Sunday, August 20, 2017

Eclipse and Carmageddon Chance to Think Critically about Capacity

Maybe the gridlock will materialize, maybe not.

However it shakes out, the prospect of the eclipse of our current auto capacity today or on Monday is going to be a great time to think about the geometric limits of auto capacity.

Simply put: Cars are space hogs.

ODOT knows:
Cars use space and funding inefficiently!
At some level ODOT knows this. This graphic is from a 2014 planning process. (The final plan is here; this graphic is on p.50.)

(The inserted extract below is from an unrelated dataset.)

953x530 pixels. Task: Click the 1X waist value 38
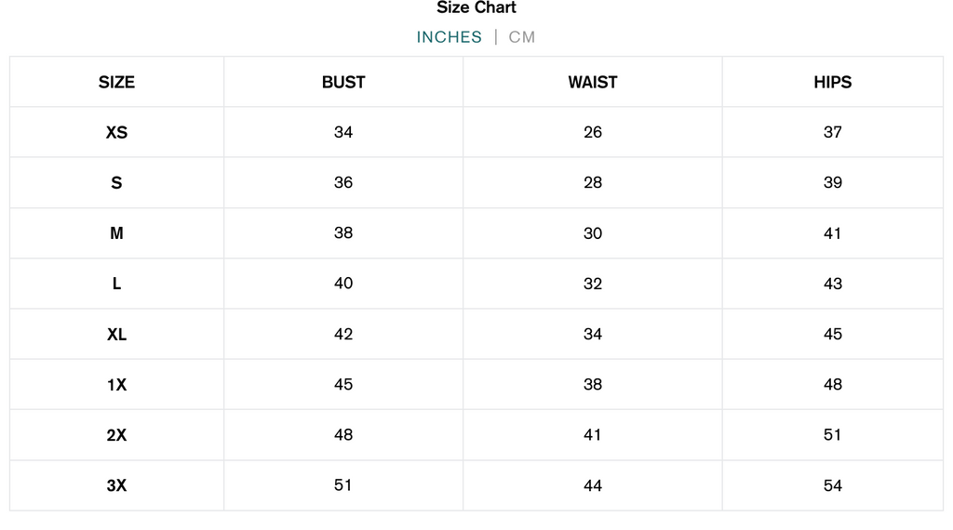click(x=593, y=385)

But at the level of budgets and funding, they are in deep, deep denial. (City Observatory has some recent analysis of this: "What a congestion report doesn’t tell us about congestion," "Dying to widen highways," and "Why we’re talking about Portland’s freeway widening proposal."

Cars in motion take more space than we think.

One way cars consume space
Cars at rest also hog space.

Downtown Surface Parking Lots in Red
Parking Garages in Solid Brick Red
On-street parking stalls not included
(click to enlarge)
You might remember this graphic from a few years back. We have hollowed out a tremendous amount of downtown for surface parking and structured parking. It's like swiss cheese! We have amazing amounts of land devoted to temporary car storage.

SE Corner of Chemeketa and Commercial, then and now
Then: Eldridge Block circa 1940, Salem Library
Inset, today: Chemeketa Parkade
(Click to enlarge, more examples here)
Whether they are moving or are at rest, cars have a voracious appetite for space, and we have allowed them to consume a disproportionate amount of it.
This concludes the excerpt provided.